Harabe
yalnızlık ucunda susturucu olan bir silah
ben ki kalabalıkta vuruldum ona, dünya eğildi boşluklara
yedi kere gözlerin geçti gözlerimden
bir tren rayını terk etti, vagonlarını bırakıp
piyonlar kalmıştı tahtada sadece, oyuncular şaşkın
böyle bir şey değil mi zaten aşk ve biz
bir düşünsene uzay zamanda nasıl da yokuz seninle
olur olmadık yerlerde, aklıma uğruyorsun ya, yapma!
haçlı istilasına uğramış gibi kalbimiz, nasıl da talan
oysa yüzünün iyileştiremeyeceği harabe yoktur yeryüzünde
yüzün ki baktığım bütün ufukların ardında, hep uzak...

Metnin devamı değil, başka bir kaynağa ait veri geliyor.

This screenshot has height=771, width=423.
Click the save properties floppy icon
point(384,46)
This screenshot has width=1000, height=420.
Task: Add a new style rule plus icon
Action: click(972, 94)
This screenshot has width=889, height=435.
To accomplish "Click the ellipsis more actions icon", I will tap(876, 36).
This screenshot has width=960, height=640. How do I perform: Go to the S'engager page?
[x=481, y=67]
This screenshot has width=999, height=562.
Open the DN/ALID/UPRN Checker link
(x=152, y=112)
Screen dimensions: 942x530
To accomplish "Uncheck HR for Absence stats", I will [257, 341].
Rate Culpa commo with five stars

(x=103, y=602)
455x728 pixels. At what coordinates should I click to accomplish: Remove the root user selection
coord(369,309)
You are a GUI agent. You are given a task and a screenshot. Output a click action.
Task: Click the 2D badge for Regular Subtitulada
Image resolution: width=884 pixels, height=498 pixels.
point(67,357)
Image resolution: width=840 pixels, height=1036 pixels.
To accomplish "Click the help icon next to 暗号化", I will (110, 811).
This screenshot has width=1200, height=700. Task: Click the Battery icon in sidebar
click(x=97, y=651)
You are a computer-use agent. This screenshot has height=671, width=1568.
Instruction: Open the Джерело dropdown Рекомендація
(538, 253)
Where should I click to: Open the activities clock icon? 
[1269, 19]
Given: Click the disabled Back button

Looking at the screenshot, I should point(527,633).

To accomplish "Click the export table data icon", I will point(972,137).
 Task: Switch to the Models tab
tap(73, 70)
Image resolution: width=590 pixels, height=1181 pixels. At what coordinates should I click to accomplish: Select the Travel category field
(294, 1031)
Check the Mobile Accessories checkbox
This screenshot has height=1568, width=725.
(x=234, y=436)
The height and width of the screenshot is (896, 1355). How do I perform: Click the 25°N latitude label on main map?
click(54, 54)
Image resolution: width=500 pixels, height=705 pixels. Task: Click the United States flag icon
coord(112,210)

teselliler verebiliriz birbirimize belki ama unutamayız asla
sen de biliyorsun bunu, kalabalıkta vurulanlar da
ki acılar albümlerde saklanan fotoğraflar gibi içimizde durur
beklemek demirin paslanmasıdır olsa olsa
başka türlü açıklayamaz fizik bilimi, kalmanın çürümüşlüğünü
eminim böyle düşünmüştür gaz odalarındaki yahudi kızları da
bir kere de merhamet kazansa, sen gelsen, otursak yüz yüze
dünya yedi kere yıkanmış gibi açılsa yeniden, olmaz mı ha?